=== DATA EXCERPTS ===
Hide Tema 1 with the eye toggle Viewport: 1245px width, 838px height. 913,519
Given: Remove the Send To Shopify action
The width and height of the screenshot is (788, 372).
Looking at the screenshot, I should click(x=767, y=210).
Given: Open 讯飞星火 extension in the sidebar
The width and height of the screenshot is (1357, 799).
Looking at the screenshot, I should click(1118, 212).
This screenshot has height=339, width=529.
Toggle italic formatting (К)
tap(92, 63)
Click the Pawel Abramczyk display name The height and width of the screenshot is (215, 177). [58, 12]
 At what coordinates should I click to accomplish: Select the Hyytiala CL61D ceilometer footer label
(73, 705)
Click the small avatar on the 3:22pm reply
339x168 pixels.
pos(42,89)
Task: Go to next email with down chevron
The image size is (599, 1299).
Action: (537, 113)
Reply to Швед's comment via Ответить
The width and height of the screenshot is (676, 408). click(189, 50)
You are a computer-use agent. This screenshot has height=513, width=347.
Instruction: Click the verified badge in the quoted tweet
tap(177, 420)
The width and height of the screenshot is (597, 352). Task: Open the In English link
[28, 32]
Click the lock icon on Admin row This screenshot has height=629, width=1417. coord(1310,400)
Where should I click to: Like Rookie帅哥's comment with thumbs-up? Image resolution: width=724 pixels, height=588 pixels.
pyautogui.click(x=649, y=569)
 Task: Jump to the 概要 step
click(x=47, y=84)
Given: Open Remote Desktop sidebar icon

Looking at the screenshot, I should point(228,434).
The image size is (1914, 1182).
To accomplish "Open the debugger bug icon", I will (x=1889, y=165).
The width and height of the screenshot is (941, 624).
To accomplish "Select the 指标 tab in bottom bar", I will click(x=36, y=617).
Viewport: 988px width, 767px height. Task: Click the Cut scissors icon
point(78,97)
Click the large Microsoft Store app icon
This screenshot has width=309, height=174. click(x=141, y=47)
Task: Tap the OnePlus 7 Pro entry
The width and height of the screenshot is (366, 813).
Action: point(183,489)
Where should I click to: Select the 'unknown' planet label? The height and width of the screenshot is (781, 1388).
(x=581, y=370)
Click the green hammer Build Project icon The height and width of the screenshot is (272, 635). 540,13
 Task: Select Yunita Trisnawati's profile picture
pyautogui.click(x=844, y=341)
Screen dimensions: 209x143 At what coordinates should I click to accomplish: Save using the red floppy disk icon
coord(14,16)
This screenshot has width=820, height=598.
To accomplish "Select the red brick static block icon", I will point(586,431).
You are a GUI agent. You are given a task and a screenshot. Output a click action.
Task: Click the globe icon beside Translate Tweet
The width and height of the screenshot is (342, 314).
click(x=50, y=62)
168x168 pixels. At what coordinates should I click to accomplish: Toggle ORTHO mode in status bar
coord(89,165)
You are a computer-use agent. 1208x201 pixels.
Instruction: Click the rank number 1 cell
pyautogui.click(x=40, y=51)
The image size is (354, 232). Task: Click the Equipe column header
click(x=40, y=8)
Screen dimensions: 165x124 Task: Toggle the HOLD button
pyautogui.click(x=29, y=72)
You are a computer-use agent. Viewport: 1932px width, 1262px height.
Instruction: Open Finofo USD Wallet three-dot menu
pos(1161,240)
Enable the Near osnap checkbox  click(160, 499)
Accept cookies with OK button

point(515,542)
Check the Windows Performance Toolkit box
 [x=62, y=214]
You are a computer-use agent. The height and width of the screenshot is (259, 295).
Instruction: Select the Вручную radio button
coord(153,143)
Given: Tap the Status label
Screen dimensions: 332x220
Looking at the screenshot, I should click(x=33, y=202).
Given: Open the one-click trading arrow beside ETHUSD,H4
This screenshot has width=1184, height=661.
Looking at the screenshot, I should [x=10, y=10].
===
PROBLEM REQUIREMENTS
Render everything from the line containing "You are a computer-use agent. This" down to the line containing "Click the green" as a Markdown table with the columns Row and Line, omitting any blank lines.

REPLY
| Row | Line |
|---|---|
| 1 | You are a computer-use agent. This screenshot has height=513, width=347. |
| 2 | Instruction: Click the verified badge in the quoted tweet |
| 3 | tap(177, 420) |
| 4 | The width and height of the screenshot is (597, 352). Task: Open the In English link |
| 5 | [28, 32] |
| 6 | Click the lock icon on Admin row This screenshot has height=629, width=1417. coord(1310,400) |
| 7 | Where should I click to: Like Rookie帅哥's comment with thumbs-up? Image resolution: width=724 pixels, height=588 pixels. |
| 8 | pyautogui.click(x=649, y=569) |
| 9 |  Task: Jump to the 概要 step |
| 10 | click(x=47, y=84) |
| 11 | Given: Open Remote Desktop sidebar icon |
| 12 | Looking at the screenshot, I should point(228,434). |
| 13 | The image size is (1914, 1182). |
| 14 | To accomplish "Open the debugger bug icon", I will (x=1889, y=165). |
| 15 | The width and height of the screenshot is (941, 624). |
| 16 | To accomplish "Select the 指标 tab in bottom bar", I will click(x=36, y=617). |
| 17 | Viewport: 988px width, 767px height. Task: Click the Cut scissors icon |
| 18 | point(78,97) |
| 19 | Click the large Microsoft Store app icon |
| 20 | This screenshot has width=309, height=174. click(x=141, y=47) |
| 21 | Task: Tap the OnePlus 7 Pro entry |
| 22 | The width and height of the screenshot is (366, 813). |
| 23 | Action: point(183,489) |
| 24 | Where should I click to: Select the 'unknown' planet label? The height and width of the screenshot is (781, 1388). |
| 25 | (x=581, y=370) |
| 26 | Click the green hammer Build Project icon The height and width of the screenshot is (272, 635). 540,13 |